A girl discovers the power of a wish in Julie Berry’s Wishes and Wellingtons, the first book in a series for middle graders.

Maeve Merritt chafes at the rigid rules at her London boarding school for “Upright Young Ladies.” When punishment forces her to sort through the trash, she finds a sardine tin that houses a foul-tempered djinni with no intention of submitting to a schoolgirl as his master.

Soon an orphan boy from the charitable home next door, a mysterious tall man in ginger whiskers, a disgruntled school worker, and a take-no-prisoners business tycoon are in hot pursuit of Maeve and her magical discovery. It’ll take all of her quick thinking and sass to set matters right. Maeve Merritt is one feisty heroine you won’t soon forget. —Synopsis provided by Sourcebooks Young Readers

Wishes and Wellingtons is one of the most delightful adventures I’ve read this year. In it, Julie Berry has created a world where finding a djinni makes perfect sense. That comes down to two things — characters and settings.

Maeve is the perfect protagonist. She has spunk. She’s smart and doesn’t want to be pigeonholed into society’s expectations for girls and women. She wants more. And when given the chance to break free of those bonds, she takes it. Like Maeve, her friends are layered and add nuance to the novel.
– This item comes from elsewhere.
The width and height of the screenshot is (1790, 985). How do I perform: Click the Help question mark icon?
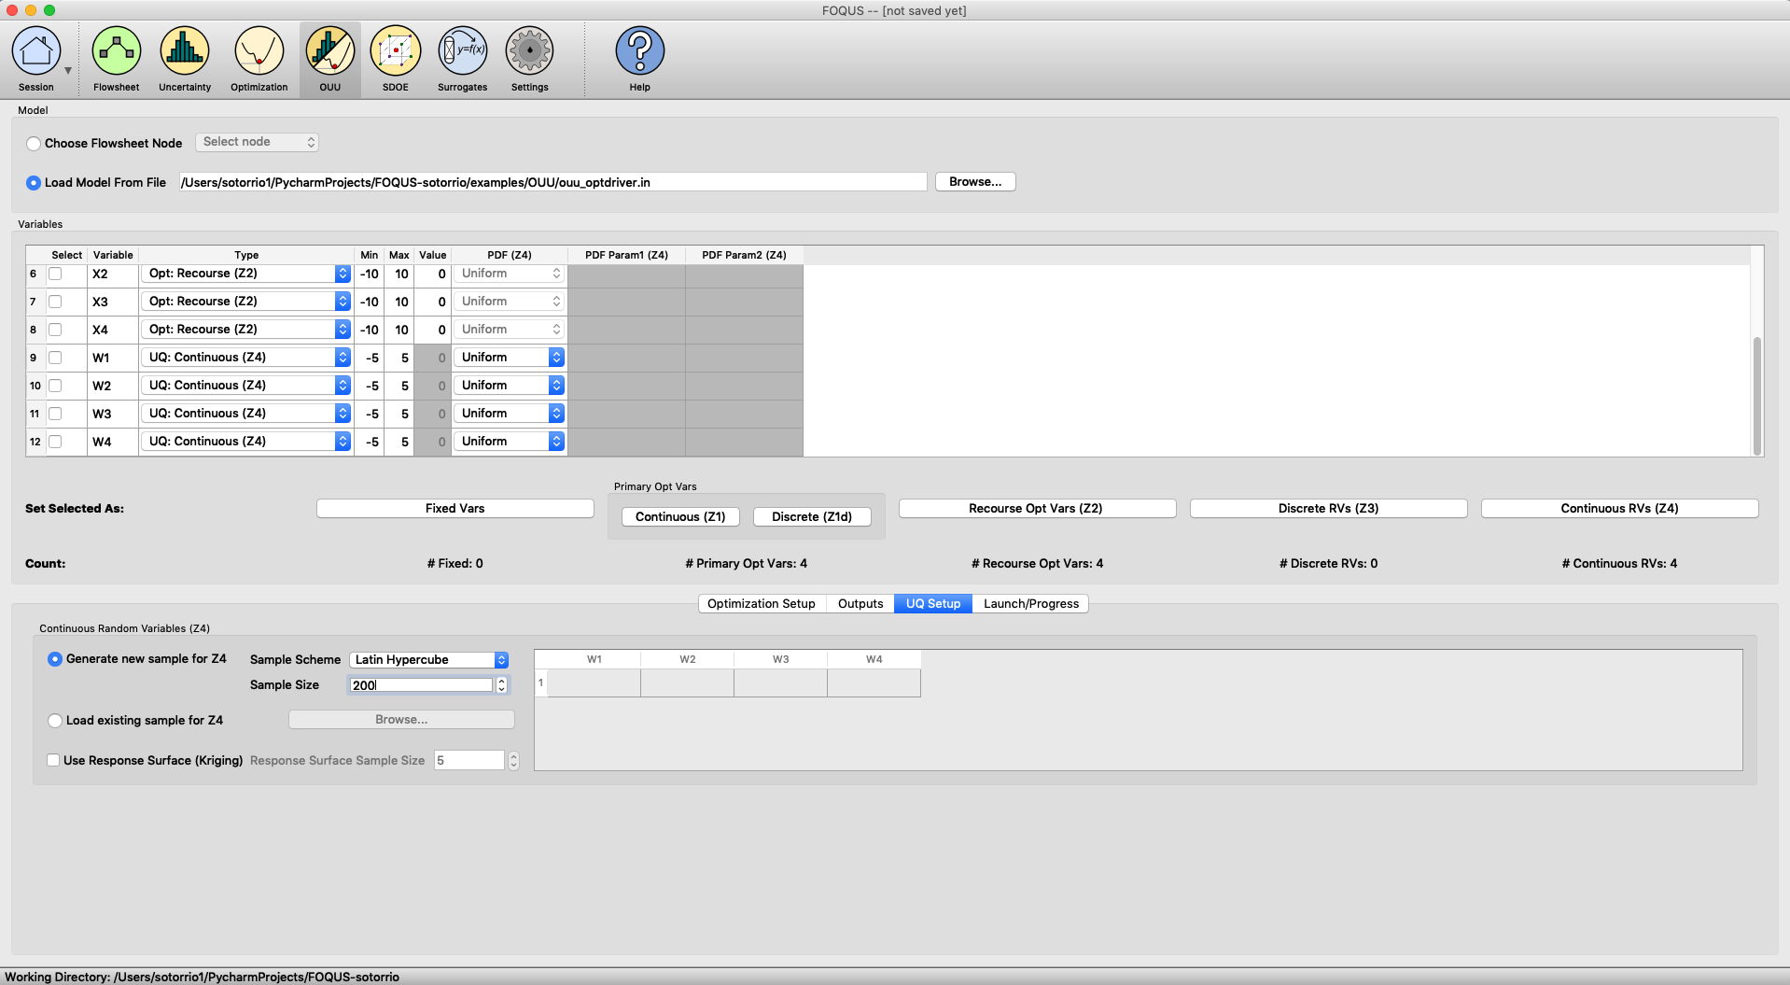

Maeve’s boarding school is reminiscent of that in The Little Princess, with a headmistress that would give Miss Minchin a run for her money. But it’s not just the school, it’s the streets of London and other places (I won’t say where as to not spoil the story) that make this such a fulfilling read.

Wishes and Wellingtons is the first book in a planned series that is well worth your time. It’s a fast-paced read that’s full of mystery and adventure.

 

© 2020, Cracking the Cover. All rights reserved. Unless otherwise noted, all books — digital and physical — have been provided for free by publishers in exchange for honest and unbiased reviews. All thoughts and opinions are those of the reviewer.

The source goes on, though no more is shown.